- Born: 1961 (age 63–64) Singapore
- Occupation: Businesswoman
- Known for: Straits Trading Company
- Relatives: Tan Chin Tuan (grandfather)

= Chew Gek Khim =

Singaporean businesswoman and investor

Chew Gek Khim (周玉琴 (Zhōu Yùqín)) is a Singaporean businesswoman and investor who is the chairperson of companies including the Straits Trading Company. She is the granddaughter of former OCBC Bank chairman Tan Chin Tuan. According to Forbes, she is part of one of the richest families in Singapore with a net worth of $1.4 billion. Chew was voted Singapore's Businessperson of the Year in 2014 and 2015.

==Biography==
Chew was born in Singapore in 1961 and grew up alongside her grandfather Tan Chin Tuan. She studied at the National University of Singapore and graduated with a bachelor's degree in law before joining law firm Drew & Napier, where she specialized in corporate law.

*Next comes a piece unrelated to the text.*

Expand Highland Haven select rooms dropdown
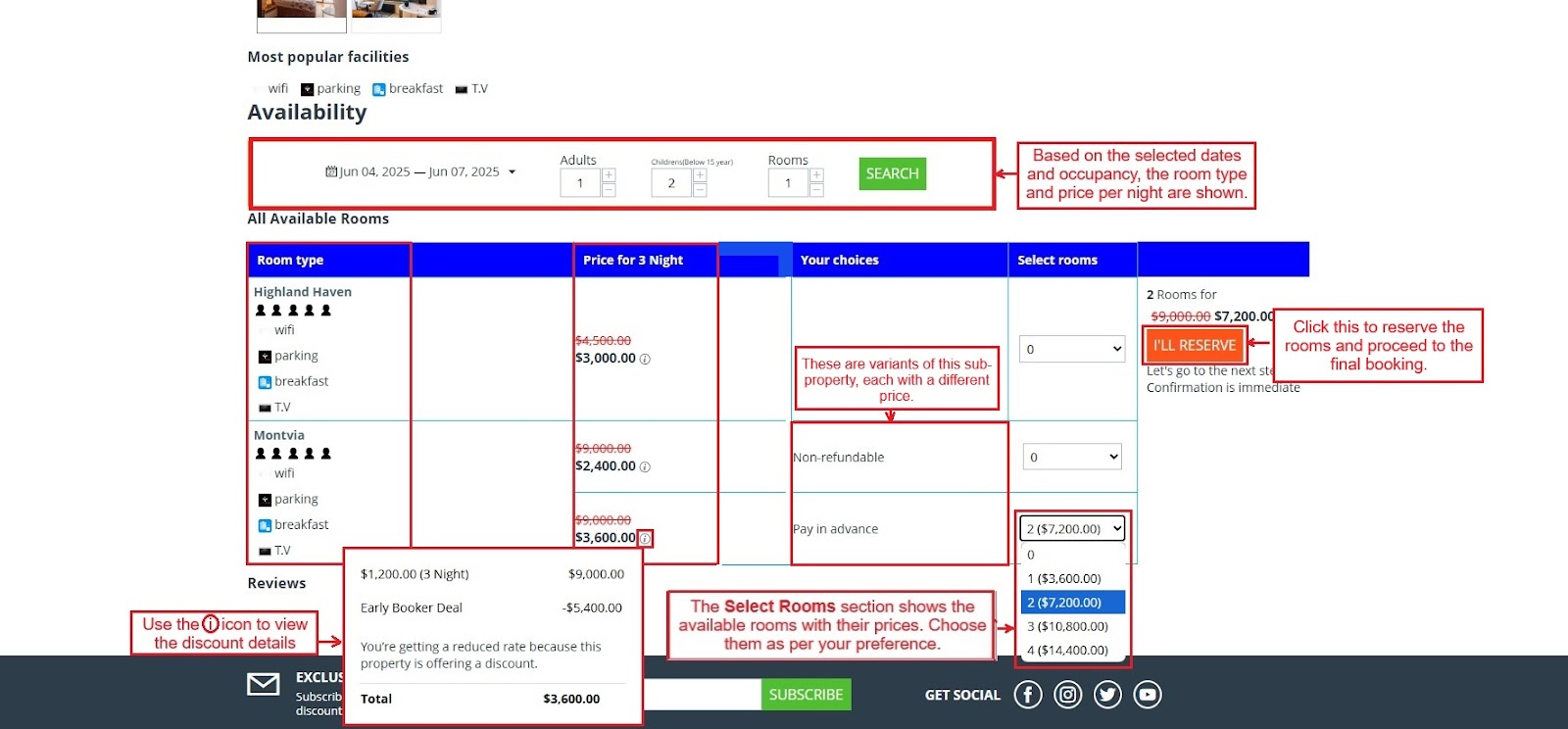This screenshot has height=729, width=1568. (x=1072, y=350)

After practicing for three years, she left to join her family's investment group, Tecity. Chew eventually became the executive chairman of Tecity and oversaw the company's eventual takeover of Straits Trading in 2008.

After purchasing Straits Trading, Chew went about making changes to its mining operations by focusing on the production of tin and by diversifying its interests to expand into real estate and hospitality.